Bill Barr: The facts show the Feds were being ‘jerked around’ by Trump
The former attorney general has been an open critic of the former president.
Former attorney general Bill Barr on Friday said the facts surrounding the FBI search of Donald Trump’s Mar-a-Lago residence are beginning to show that the Department of Justice was being “jerked around” by the former president as the Feds sought to obtain classified government records.
Barr spoke directly to Republican outcries about the nature of the “unprecedented” search of a former president, offering a counterpoint: “It's also unprecedented for a president to take all this classified information and put them in a country club.”
“And how long is the government going to try to get that back? They jaw bone for a year. They were deceived on the voluntary actions taken. They then went and got a subpoena. They were deceived on that, they feel, and the facts are starting to show that they were being jerked around. And so how long, you know, how long do they wait?” Barr said in an interview on Fox News.
Christopher Kise, one of two Trump attorneys handling the arguments for an independent review, told POLITICO that the appointment of a special master is “not at all” a ”waste of time.”
An independent review of the material could ”give the American people greater confidence in the integrity of the process,” Kise said.
Barr’s bluntness in talking about the former president isn’t new. He’s been an open critic of Trump, and his testimony — dismissing the former president’s lies about the 2020 election — was featured heavily in the Jan. 6 select committee’s early hearings. But his scathing comments on Friday, bolstered by his expertise as the former attorney general, come as more details surface about the nature of the recovered records.
Friday’s unsealed court filing showed that documents with highly classified markings were mixed in boxes with items like books and clothing. The FBI also recovered 48 empty folders with “classified” banners.
Barr’s remarks also come after a federal judge in West Palm Beach, Fla., heard arguments from the DOJ and Trump’s legal team about potential limitations on the department’s access to the documents obtained in the Mar-a-Lago search. U.S. District Court Judge Aileen Cannon ordered the list to be released as she mulls a decision on whether to fulfill Trump legal team’s request for a so-called special master to review the seized government records for any that could fall under executive privilege.

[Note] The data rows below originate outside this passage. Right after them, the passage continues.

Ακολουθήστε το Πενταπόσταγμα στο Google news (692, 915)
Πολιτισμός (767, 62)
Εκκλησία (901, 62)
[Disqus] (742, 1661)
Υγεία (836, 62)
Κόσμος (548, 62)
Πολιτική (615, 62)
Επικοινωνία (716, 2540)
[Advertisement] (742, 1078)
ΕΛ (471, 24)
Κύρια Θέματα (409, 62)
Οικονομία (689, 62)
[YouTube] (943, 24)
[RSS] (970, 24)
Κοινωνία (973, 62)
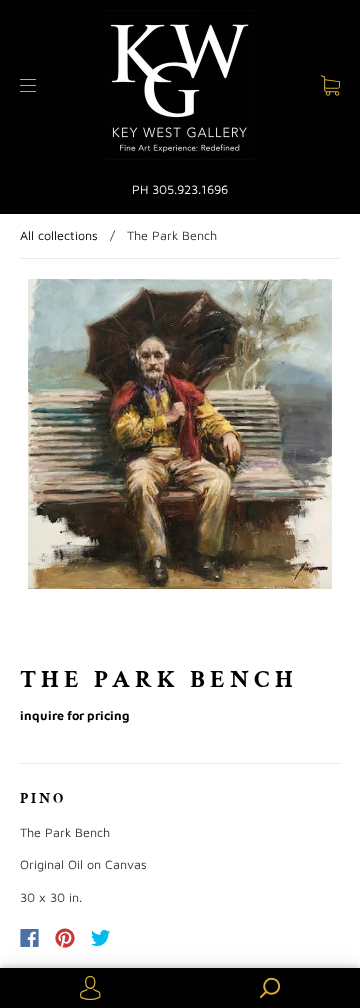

Barr called the “whole idea of a special master a bit of a red herring” and a “waste of time.” He said the only documents his legal team may want to insulate the government from are those related to his "private lawyer communications, him as an individual and his outside lawyers." He added that there doesn't "appear to be much of this material."
“What people are missing — all the other documents taken, even if they claim to be executive privilege, either belong to the government because they are government records. Even if they are classified, even if they are subject to executive privilege, they still belong to the government and go to the archives. And any other documents that were seized, like news clippings and other things in the boxes containing the classified information, those were seizeable under the warrant because they show the conditions under which the classified information was being held.”
The Department of Justice, to have escalated the investigation to this point, “probably has pretty good evidence” of obstruction, Barr added.
He called Trump’s withholding of documents “foolish” and “inexplicable,” while raising doubts that the Department of Justice will move forward with charges for retention of classified material alone.
“Given the fact it’s a former president, given the state of the nation, and given the fact the government has gotten its documents back, does it really make sense to bring a case as a matter of prudential judgment? And that’s a question I think will turn on how clear the evidence of obstruction or deceit is. If they clearly have the president moving stuff around and hiding stuff in his desk and telling people to dissemble with the government — they may be inclined to bring the case.”
Kise partly echoed Barr’s sentiment about the department’s willingness to bring a case against a former president over alleged withholding of documents.
“Under those circumstances, no, it does not make sense as a matter of prudential judgment. We are talking about an extraordinary step here: indicting a former president over the handling of information that he was fully entitled to access in the first place,” Kise said.